Published: 26 September 2011

Abstract

Background

In the absence of head-to-head trials, indirect comparisons of randomized placebo-controlled trials may provide a viable option to assess relative efficacy. The purpose was to estimate the relative efficacy of reduction of fractures in post-menopausal women, and to assess robustness of the results.

Methods

A systematic literature review of multiple databases identified randomized placebo-controlled trials with nine drugs for post-menopausal women. Odds ratio and 95% credibility intervals for the rates of hip, non-vertebral, vertebral, and wrist fractures for each drug and between drugs were derived using a Bayesian approach.
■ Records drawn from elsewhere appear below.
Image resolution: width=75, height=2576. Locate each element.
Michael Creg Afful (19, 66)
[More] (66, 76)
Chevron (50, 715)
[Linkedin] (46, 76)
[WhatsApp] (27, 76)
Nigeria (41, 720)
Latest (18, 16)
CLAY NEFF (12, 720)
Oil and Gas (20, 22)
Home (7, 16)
A drug was ranked as the most efficacious if it had the highest posterior odds ratio, or had the highest effect size.

Results

30 studies including 59,209 patients reported fracture rates for nine drugs: alendronate (6 studies), denosumab (1 study), etidronate (8 studies), ibandronate (4 studies), raloxifene (1 study), risedronate (7 studies), strontium (2 study), teriparatide (1 study), and zoledronic acid (1 study). The drugs with the highest probability of reducing non-vertebral fractures was etidronate and teriparatide while the drugs with the highest probability of reducing vertebral, hip or wrist fractures were teriparatide, zoledronic acid and denosumab. The drugs with the largest effect size for vertebral fractures were zoledronic acid, teriparatide and denosumab, while the drugs with the highest effect size for non-vertebral, hip or wrist fractures were alendronate or risedronate. Estimates were consistent between Bayesian and classical approaches.

Conclusion

Teriparatide, zoledronic acid and denosumab have the highest probabilities of being most efficacious for non-vertebral and vertebral fractures, and having the greatest effect sizes. The estimates from indirect comparisons were robust to differences in methodology.